3. Because of a clerical error, the number of shares reported should have been 855,479.782 instead of 853,589.7829, to include a previously made dividend reinvestment of 1889.9991 shares.
4. Represents 656 shares of the Issuer's Class A Common Stock purchased from October 1, 2007 to October 31, 2007 for the reporting person's account under the Issuer's Employee Stock Purchase Plan. Such acquisitions are exempt from Section 16 reporting requirements pursuant to Rule 16a-3.
5. Each restricted stock unit represents a contingent right to receive one share of the Issuer's Class A Common Stock. The restricted stock units are scheduled to vest on February 12, 2008 but vesting may be accelerated as a result of the reporting person's retirement, death or disability or termination from employment by the Issuer other than for egregious circumstances. Vested shares will be delivered to the reporting person (i) on the first business day of the fiscal year after the reporting person's full time employment with the Company ends, or (ii) if there is a change of control of the Issuer, no later than 60 days after the change in control.
Remarks:
By: R. Read Hudson, by power of attorney for 10/02/2007
** Signature of Reporting Person Date
Reminder: Report on a separate line for each class of securities beneficially owned directly or indirectly.
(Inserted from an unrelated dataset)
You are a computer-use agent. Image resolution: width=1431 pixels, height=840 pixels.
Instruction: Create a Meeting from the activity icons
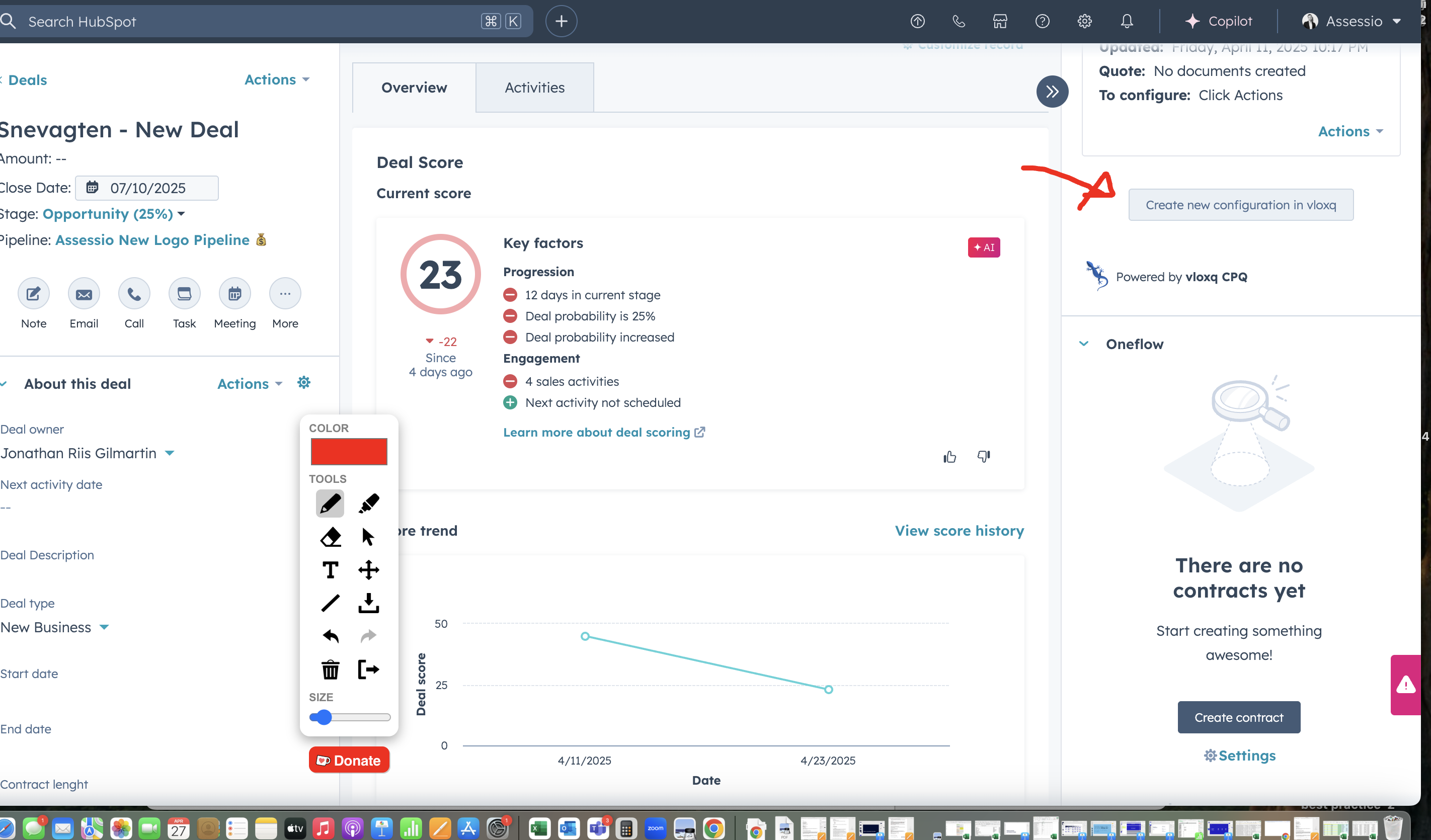click(x=234, y=294)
* If the form is filed by more than one reporting person, see Instruction 4 (b)(v).
** Intentional misstatements or omissions of facts constitute Federal Criminal Violations See 18 U.S.C. 1001 and 15 U.S.C. 78ff(a).
Note: File three copies of this Form, one of which must be manually signed. If space is insufficient, see Instruction 6 for procedure.
Persons who respond to the collection of information contained in this form are not required to respond unless the form displays a currently valid OMB Number.